Le métropolite a notamment évoqué les persécutions contre l’Eglise orthodoxe ukrainienne.

Au moins le pape ne pourra pas dire qu’il ne savait pas.

Encore un ratage d’Ursule

Le 25e sommet UE-Chine, célébrant le 50e anniversaire des relations, devait durer deux jours et donner lieu à d’importants accords économiques (et à une condamnation au moins minimale de la Russie). Il n’a duré qu’une journée et s’est conclu par un unique texte : un vague engagement à lutter contre le réchauffement climatique…

Il y avait là Ursule, Costa et Kallas, et la délégation chinoise était dirigée par Xi Jinping en personne.

C’est dire la gravité et l’étendue du fiasco.

L’Eglise LGBT

L’agence catholique allemande de presse KNA rapporte que la commission scolaire de la conférence des évêques allemands prépare un document de 20 pages, pour les écoles catholiques, sur la « diversité sexuelle ».

Le projet stipule que les écoles doivent respecter et rendre plus visibles les élèves « non binaires » et « non hétérosexuels ». Il affirme qu’il est essentiel « d’identifier et de réduire les irritations et les incertitudes existant dans le traitement de la diversité de l’identité sexuelle ».

Le texte attire l’attention sur le fait que de nombreux « élèves queer » traversent des années d’insécurité intérieure et de doute douloureux, et il dénonce « les préjugés, la discrimination et le harcèlement » à l’encontre de ces élèves.

Le document serait une réponse à une enquête menée auprès de 2.000 élèves, enseignants et parents d’écoles catholiques sur la « diversité des identités sexuelles ». Selon l’enquête, réalisée par l’Institut berlinois pour l’éthique et la politique chrétiennes, environ 20 % des personnes interrogées ont déclaré avoir été victimes ou témoins de discrimination à l’encontre d’« élèves homosexuels, transgenres ou non binaires, c’est-à-dire queer ».

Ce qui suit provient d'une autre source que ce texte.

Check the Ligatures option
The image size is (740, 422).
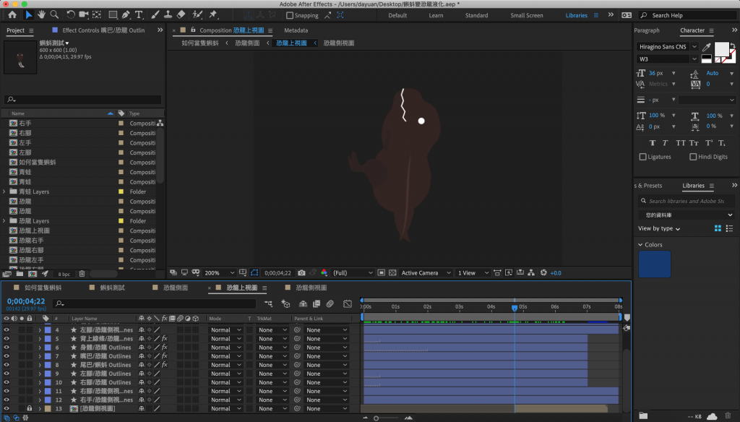(x=643, y=157)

Selon le projet de texte, l’objectif d’une « école favorable aux personnes queer » devrait être de soutenir le « développement holistique de la personnalité » des enfants et des adolescents. Cela inclut également la mise à disposition par les écoles d’un espace « dans lequel les enfants et les adolescents peuvent acquérir une certitude quant à leur orientation sexuelle et leur identité de genre ».

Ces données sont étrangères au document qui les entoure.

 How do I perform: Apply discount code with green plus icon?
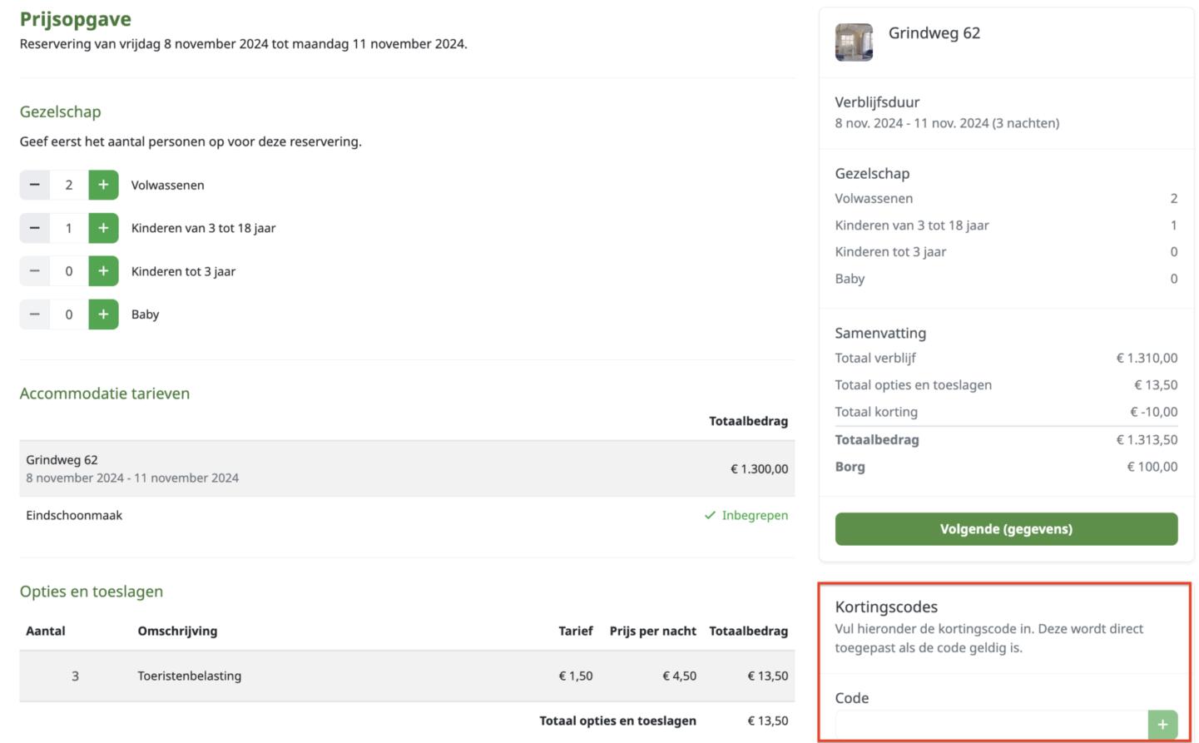(1162, 725)
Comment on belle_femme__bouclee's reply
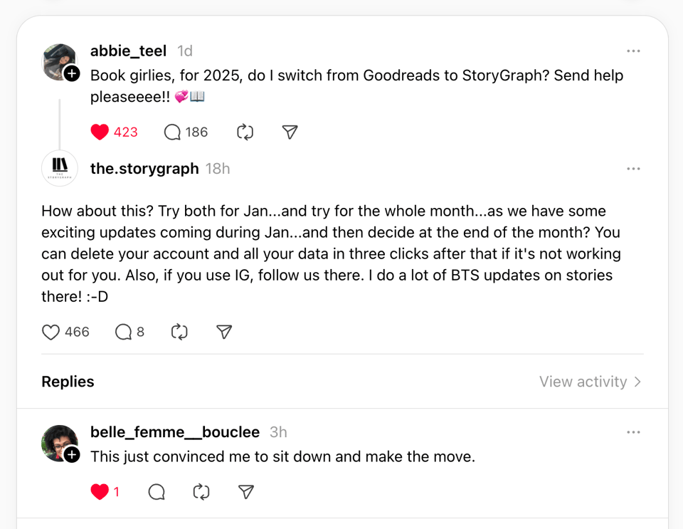 pos(157,491)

Oui, on parle bien des écoles catholiques…

Sainte Anne

A l’occasion du 400e anniversaire des apparitions de sainte Anne à Yvon Nicolazic au lieu qui deviendra Sainte-Anne-d’Auray, la maison de disques Ad Vitam a publié un disque fort intéressant, intitulé Ode à sainte Anne, où les chœurs de la Maîtrise de Sainte-Anne-d’Auray font une démonstration de tous leurs talents, interprétant des œuvres de la Renaissance à nos jours. On y trouve aussi la première des antiennes de l’office qui fut composé par dom Guéranger en 1872 à la demande de Mgr Bécel évêque de Vannes. La voici, en alternance avec les trois premiers versets et la doxologie du psaume 109. J’ajoute les textes des autres antiennes du jour. (Le disque se poursuit par de brefs et beaux motets de Guillaume Le Dréau sur plusieurs des antiennes.)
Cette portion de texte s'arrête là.